-- Problem description --
When a line of the entries below contains "link", it counts once; state how many such lines there are and nothing else.

(Dataset entries)

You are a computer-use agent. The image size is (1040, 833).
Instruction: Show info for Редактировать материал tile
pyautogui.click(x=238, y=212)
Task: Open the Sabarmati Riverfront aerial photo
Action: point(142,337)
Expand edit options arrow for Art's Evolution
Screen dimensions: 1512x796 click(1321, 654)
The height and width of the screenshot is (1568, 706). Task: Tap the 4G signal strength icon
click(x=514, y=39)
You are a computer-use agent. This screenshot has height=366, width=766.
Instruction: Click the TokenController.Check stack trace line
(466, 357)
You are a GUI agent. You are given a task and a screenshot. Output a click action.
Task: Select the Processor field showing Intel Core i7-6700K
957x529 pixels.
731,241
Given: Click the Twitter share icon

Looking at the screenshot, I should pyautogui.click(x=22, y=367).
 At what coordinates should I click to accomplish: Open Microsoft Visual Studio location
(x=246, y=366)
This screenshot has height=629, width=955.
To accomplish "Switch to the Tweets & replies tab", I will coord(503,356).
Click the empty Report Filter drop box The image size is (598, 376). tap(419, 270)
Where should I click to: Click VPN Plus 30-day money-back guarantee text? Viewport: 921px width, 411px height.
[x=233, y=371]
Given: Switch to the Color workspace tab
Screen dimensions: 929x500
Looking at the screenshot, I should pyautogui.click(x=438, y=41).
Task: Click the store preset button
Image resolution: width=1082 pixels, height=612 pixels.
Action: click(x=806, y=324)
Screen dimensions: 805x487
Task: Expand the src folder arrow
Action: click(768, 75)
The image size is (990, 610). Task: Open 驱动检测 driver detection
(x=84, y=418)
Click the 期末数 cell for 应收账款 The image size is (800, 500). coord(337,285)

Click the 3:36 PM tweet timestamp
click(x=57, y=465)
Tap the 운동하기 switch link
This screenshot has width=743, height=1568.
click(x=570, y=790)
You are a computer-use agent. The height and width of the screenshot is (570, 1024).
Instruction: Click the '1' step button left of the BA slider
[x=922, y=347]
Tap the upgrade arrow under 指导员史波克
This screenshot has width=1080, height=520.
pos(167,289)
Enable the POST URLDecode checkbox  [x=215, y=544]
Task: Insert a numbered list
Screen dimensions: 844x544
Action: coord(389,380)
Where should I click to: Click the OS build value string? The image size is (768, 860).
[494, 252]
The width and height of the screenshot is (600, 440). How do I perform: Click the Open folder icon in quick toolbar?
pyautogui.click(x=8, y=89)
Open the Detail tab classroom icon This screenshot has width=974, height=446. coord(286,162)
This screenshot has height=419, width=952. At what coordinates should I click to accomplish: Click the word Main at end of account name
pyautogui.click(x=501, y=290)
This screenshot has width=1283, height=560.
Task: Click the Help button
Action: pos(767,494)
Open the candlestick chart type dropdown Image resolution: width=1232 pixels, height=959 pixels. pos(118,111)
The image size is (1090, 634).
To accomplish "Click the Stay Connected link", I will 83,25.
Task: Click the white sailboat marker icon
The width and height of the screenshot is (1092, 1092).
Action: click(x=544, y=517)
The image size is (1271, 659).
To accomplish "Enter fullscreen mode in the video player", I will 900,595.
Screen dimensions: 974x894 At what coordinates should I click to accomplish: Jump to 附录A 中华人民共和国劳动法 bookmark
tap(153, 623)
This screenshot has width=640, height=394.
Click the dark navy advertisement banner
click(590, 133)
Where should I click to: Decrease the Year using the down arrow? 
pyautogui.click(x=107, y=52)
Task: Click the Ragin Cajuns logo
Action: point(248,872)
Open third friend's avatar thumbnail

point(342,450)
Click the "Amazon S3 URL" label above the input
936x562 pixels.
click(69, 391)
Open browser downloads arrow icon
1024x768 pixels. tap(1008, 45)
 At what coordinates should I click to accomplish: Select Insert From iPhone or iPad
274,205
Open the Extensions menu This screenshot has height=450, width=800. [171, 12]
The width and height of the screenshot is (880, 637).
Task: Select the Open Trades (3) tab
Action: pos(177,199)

-- Finished task --
2